I’d joined an amazing online writing community called The Novelry, run by Louise Dean. Up until then, I’d only written full-length fiction for adults but had got to the point where I’d lost momentum and couldn’t finish anything. I wailed to Louise that I had no ideas and she assured me that after the first week of The Novelry’s Classic course – which was based around children’s literature – I’d have something. She was right. I keep a moleskine notebook for ideas, and my early notes included: ‘The story begins when a child, rejected and abandoned, who has always felt as if something is missing, discovers a secret: they are half of a pair of twins.’ I think the idea of a school for nobodies came from my own childhood: we moved a lot, so I was always the ‘newbie’ at school, the odd one out, the ‘nobody’. Someone described School for Nobodies as being about ‘the beauty of not fitting in’ – and that says it all.
What does a typical writing day look like for you?
I write in the mornings and have a routine: meditate for 20 minutes, exercises, ablutions and breakfast, then write.

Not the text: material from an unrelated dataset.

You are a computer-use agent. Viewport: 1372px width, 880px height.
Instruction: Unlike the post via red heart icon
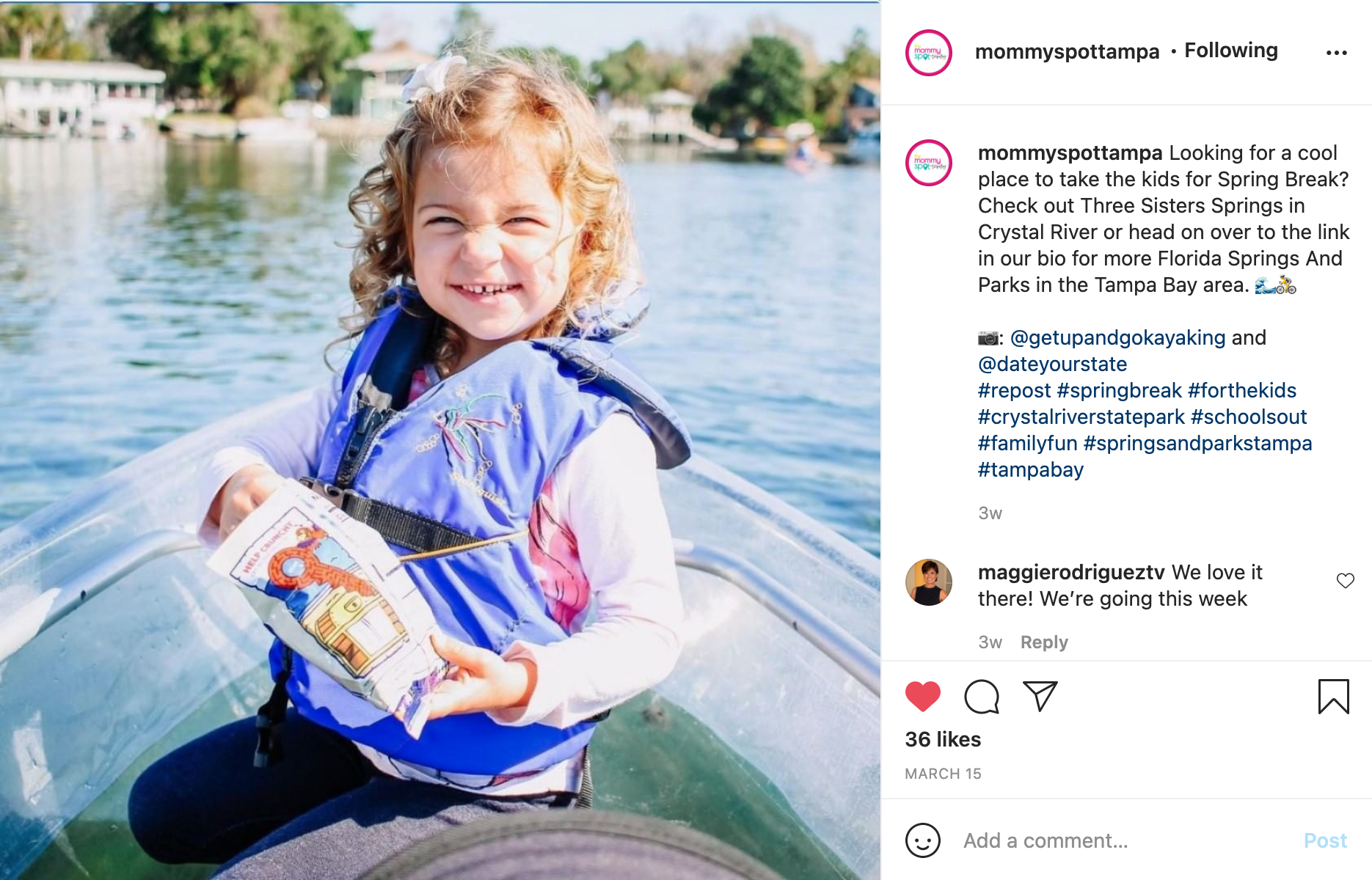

This might just be an hour or it might continue all day. I always try to walk afterwards, especially if I have a plot problem. Somehow the acting of walking lets things ‘percolate’ and sometimes the answer arrives. How much I write also depends on the stage of the novel: as a plotter, I tend to write a ‘Zero Draft’ first (an anything-goes, rough as rough, ‘shitty’ draft in which the form of the novel is slapped down and craft doesn’t get a look-in) which may be up to 12,000 words. Then I write the first draft, which is my least favourite part of the process. The carrot-on-the-stick part is the editing – I love it!
Pushkin have commissioned a second middle-grade novel and also bought a picture text. What can you tell us about these books?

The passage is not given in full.